And this was a sort of what's been described as a spiritual racism.
In that, you know, Mussolini was looking for a form of racism that could, like, distinguish Italian fascism from German fascism.
And so part of why Mussolini took a liking to the writings of Avela, specifically Evela's writings called Synthesis of the Doctrine of Race,
was because he, you know, in that book,
Avela says stuff like, you know,
a man could be Aryan in appearance, but Jewish of the soul.
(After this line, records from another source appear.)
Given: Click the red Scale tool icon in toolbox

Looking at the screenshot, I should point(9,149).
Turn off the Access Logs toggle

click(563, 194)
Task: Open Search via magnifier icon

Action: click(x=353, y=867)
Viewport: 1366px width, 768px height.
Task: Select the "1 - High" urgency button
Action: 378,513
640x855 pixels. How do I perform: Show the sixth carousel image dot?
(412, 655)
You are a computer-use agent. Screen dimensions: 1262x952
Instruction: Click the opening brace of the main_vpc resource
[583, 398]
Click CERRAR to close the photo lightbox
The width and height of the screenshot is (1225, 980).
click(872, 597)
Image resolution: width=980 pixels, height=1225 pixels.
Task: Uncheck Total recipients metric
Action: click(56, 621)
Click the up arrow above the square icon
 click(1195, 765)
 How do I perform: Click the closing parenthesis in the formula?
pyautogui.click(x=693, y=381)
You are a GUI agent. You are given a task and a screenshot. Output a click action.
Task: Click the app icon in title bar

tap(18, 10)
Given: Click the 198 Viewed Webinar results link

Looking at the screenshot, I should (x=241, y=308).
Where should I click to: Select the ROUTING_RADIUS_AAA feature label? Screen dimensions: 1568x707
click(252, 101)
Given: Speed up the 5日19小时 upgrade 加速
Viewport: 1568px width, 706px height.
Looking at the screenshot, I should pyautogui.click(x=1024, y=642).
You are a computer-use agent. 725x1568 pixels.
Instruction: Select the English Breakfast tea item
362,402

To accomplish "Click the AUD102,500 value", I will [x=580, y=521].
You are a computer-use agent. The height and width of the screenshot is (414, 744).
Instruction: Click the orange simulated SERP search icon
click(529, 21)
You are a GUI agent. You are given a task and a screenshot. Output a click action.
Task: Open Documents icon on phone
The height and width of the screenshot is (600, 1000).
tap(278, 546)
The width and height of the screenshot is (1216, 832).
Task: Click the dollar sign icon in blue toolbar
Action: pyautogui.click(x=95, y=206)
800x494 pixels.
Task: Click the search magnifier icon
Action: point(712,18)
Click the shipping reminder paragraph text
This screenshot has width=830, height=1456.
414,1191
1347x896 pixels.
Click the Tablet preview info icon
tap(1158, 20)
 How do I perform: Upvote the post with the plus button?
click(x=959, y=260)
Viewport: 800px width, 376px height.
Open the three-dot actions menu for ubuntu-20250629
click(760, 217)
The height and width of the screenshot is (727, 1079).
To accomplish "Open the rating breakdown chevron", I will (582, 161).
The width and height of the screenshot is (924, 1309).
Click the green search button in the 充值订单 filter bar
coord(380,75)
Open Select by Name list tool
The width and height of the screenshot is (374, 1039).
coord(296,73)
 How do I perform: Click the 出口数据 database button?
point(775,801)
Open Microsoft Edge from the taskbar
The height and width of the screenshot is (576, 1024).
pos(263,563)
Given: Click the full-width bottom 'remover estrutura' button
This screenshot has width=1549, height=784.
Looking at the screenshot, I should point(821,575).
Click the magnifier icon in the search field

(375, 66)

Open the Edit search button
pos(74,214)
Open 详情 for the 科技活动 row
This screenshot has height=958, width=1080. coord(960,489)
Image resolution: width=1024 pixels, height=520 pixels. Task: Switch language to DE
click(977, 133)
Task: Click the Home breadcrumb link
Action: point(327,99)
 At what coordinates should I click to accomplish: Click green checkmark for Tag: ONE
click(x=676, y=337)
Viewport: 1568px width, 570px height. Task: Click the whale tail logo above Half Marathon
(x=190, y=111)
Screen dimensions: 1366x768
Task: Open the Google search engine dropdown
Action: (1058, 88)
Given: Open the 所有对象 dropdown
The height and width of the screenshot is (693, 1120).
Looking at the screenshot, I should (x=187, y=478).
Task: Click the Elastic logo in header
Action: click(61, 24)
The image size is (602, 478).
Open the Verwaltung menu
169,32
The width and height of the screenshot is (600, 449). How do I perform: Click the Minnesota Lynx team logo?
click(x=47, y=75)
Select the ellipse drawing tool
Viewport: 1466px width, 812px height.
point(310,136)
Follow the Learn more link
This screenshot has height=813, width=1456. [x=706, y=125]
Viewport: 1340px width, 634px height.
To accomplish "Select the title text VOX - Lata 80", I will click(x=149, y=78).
So it was like, right, right.
So it's this twisted stuff that ultimately, if Mussolini used it,
his appeal, the reason why this appealed to him was because it would allow Mussolini to decide
who was Aryan and who was not Aryan.
So, but this infusion of spirituality was,
what Julius Evela sought to accomplish with the Italian fascist movement. And after he wasn't
able to do that, he actually went and tried to cozy up to the German fascist to try to do the same
thing. And Heinrich Himmler himself, like, dismissed him and wrote a letter to his people that
was like, yo, we need to watch this guy. We should send him back to Italy. We should monitor what
he's doing. He's an aristocratic reactionary is what he is. But, you know, Evela, in this
attempt to, like, infuse spirituality into fascism, called
it, said that he wanted a consistent
fascist fascism.
And that's something that Dugin has also said
that, in that fascism
borderless and red, he says something to the extent of like, you know, we're
looking for an actual fascist fascism. He's lifting that
from Julius Evela. So
the spiritual aspects of
Dugin
have, and the
nationalism of Russia
now contains
this element of
orthodoxy, right? And
And so, in my whole analysis of understanding this sort of, what I believe to be a sort of Russian fascism emerging,
it's, you can see the sort of dots connected from Avala's need to spiritualize fascism to Dugan taking the influence of Avala.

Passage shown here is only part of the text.